In 2002, he was inducted into the Clemson University Athletic Hall of Fame. In 2005, he was inducted in the South Carolina Athletic Hall of Fame.

Professional career

Green Bay Packers
Barnes was selected by the Green Bay Packers in the third round (41st overall) of the 1962 NFL Draft and was also selected by the New York Titans in the ninth round (69th overall) of the 1962 AFL Draft. As a rookie, he was a backup wide receiver, appearing in 13 games with no receptions and was a member of the 1962 NFL Championship team.

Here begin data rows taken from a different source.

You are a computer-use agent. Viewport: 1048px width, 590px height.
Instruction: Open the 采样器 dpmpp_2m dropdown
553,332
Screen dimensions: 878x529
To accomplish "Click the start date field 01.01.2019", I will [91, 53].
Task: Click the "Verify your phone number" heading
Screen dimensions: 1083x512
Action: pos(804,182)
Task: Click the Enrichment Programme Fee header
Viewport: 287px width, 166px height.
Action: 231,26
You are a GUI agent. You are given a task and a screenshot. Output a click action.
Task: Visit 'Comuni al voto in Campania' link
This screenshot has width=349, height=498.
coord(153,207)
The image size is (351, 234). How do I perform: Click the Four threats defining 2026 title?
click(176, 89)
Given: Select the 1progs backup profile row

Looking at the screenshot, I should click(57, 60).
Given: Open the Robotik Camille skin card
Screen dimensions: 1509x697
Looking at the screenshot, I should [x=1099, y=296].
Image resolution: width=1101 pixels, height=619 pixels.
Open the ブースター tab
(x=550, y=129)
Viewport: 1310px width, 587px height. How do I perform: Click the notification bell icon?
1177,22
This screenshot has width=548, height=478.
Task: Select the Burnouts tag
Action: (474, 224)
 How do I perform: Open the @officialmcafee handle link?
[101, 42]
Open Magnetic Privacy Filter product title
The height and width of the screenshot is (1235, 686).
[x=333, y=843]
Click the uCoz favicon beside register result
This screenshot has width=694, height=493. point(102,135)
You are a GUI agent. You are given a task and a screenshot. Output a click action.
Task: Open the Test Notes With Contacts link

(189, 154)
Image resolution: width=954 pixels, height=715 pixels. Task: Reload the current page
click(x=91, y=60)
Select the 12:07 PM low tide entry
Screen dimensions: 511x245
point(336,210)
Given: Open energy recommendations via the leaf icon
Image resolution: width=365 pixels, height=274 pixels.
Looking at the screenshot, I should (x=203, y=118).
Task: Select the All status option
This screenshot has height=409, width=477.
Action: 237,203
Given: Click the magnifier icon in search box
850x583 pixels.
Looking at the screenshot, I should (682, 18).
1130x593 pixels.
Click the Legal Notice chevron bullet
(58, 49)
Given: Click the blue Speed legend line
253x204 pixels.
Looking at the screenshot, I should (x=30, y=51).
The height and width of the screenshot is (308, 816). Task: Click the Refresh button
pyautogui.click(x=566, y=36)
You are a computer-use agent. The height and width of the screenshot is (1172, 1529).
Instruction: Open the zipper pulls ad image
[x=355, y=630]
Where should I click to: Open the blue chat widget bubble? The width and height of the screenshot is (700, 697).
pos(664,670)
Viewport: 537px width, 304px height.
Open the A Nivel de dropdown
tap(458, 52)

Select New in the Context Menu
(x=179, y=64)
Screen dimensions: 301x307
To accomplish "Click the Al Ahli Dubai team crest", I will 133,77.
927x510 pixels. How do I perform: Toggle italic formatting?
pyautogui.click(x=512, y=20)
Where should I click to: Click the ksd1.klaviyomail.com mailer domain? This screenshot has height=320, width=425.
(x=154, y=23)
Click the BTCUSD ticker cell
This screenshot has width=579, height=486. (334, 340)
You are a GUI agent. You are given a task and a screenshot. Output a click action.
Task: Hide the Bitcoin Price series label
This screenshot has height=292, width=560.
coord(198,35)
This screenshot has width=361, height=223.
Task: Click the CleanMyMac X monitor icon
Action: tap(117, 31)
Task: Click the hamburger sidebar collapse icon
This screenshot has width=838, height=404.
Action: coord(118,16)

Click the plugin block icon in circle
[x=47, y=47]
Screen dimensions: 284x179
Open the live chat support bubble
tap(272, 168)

In 1963, he was traded to the Dallas Cowboys in exchange for a fifth round draft choice (#60-Duke Carlisle).

Dallas Cowboys
In 1963, he appeared in 12 games (3 starts), registering 15 receptions for 195 yards. On June 18, 1964, he was traded to the Chicago Bears in exchange for defensive end Maury Youmans.

Chicago Bears
In 1964, the Chicago Bears acquired Barnes for depth purposes and he only recorded 4 receptions for 61 yards. He was waived in August 1965.

Philadelphia Eagles
On August 23, 1965, he was signed as a free agent by the Philadelphia Eagles. He was released 7 days later on August 30.

Atlanta Falcons
In 1965, Barnes was the first player signed to a contract by the Atlanta Falcons in team history. He was asked to play for a semi-pro football team in Huntsville, to keep in shape since the franchise was still a year away from beginning play. The next season, he scored the first touchdown in Falcons history, with a 53-yard reception from quarterback Randy Johnson during a 14–19 loss in the season opener against the Los Angeles Rams. On November 25, 1966, he was released to make room for rookie Richard Koeper.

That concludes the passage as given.